As its name suggests, the nature versus nurture phenomenon debates whether personal attributes, such as intelligence, are influenced by genetics, the environment or both. Given that my sister is the biological daughter of my parents, my upbringing served as the perfect setting to study this. Of course, whatever conclusions I’ve come to are not scientific facts, but rather the speculations of a 19-year-old girl.
On the surface level, my sister and I are quite different.
I would describe myself as extremely feminine, for lack of a better term. I love pastel hues, sundresses, Christmas lights, tea, books, poetry — anything that screams “dainty girly-girl.” I’m a sucker for hopeless romantic movies, absolutely despise the taste of peppermint, and see the world in quotes and lyrics and poetic verses.

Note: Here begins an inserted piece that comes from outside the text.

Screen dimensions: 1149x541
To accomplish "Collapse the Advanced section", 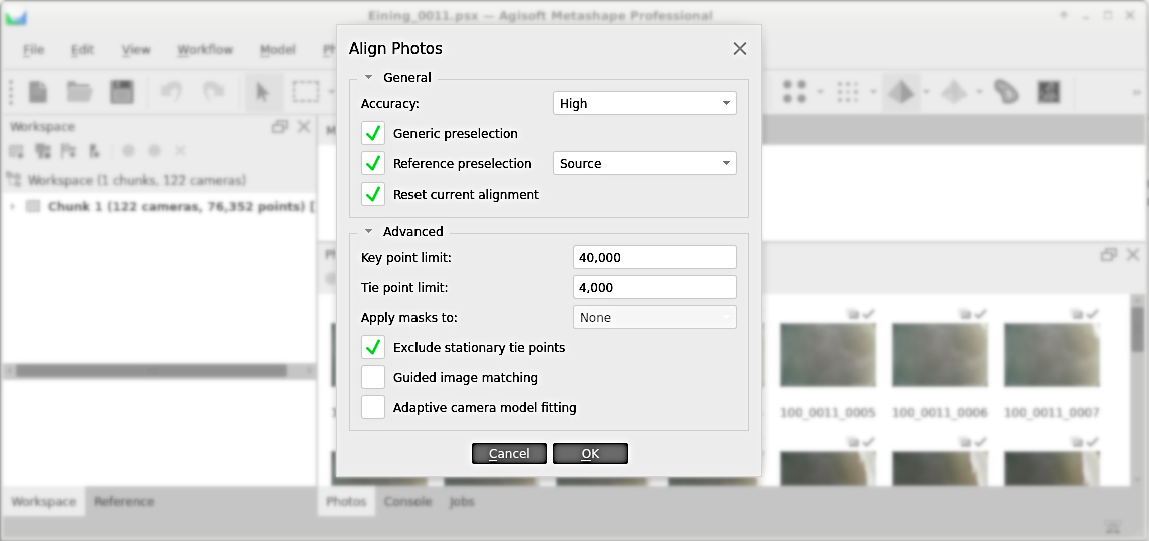I will [x=369, y=231].
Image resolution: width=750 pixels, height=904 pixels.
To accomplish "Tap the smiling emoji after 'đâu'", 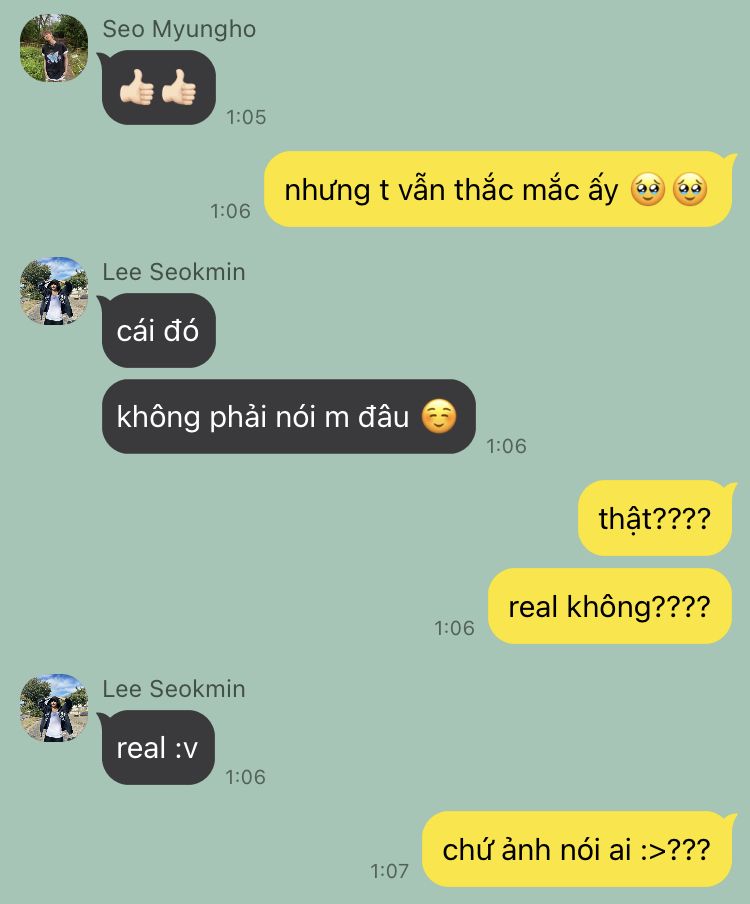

I’m also very similar to my mom, who, like me, grew up involved in journalism and has the same gift with writing as I do. We’re both highly motivated, organized people who don’t mind jamming out to a little Tyler Joseph on the car ride home. Our personalities are more aligned than mine is with my dad, which all points to nurture as the culprit.
My sister, however, is nearly opposite of me. She always gravitated toward black and blues, a striking contrast to my white and pinks. She watches comedies and sitcoms rather than chick-flicks and could eat or drink anything mint flavored.
She’s more similar to my dad, in my opinion. They share the same humor and much of the same music taste. They enjoy the same hobbies that I know I’ll never be interested in. I’ve always assumed their similarities were the result of genes, but by this logic, I shouldn’t be so in-tune with my mom.
Though I don’t believe there’s necessarily a gene for liking a certain color, I think genes would be the most likely reason why we have different preferences. Environment, however, I believe predominantly influences our personal characteristics. Maybe I’m more like my mom just because I happened to spend more time with her than I did with my dad, but I don’t even know if that’s true.
All I know is that who we are is greatly intertwined with the kind of environment we grow up in. That’s why serial killers develop into serial killers, or at least partially. There’s also the idea that psychopaths, which is the common denominator among serial killers, have differences in brain make-up, which correlates to genetics.
Regardless, I believe infants are born innocent simply because they have no innate desire to hurt others. Hatred, bigotry, cruelty — these are all characteristics that we learn about and, unfortunately, sometimes absorb as we grow older and experience tragedy.
Maybe my sister and I grew up to be progressive and empathetic individuals because that’s all we knew growing up. My dad never pulled me aside and told me to help homeless people whenever I can. I just learned from watching him buy strangers their groceries. My mom never told me I had to do journalism in high school. I found that hobby on my own.
At the end of the day, I’ll never really for sure how I came to be the person I am, but I don’t think any of us really do. And that’s okay.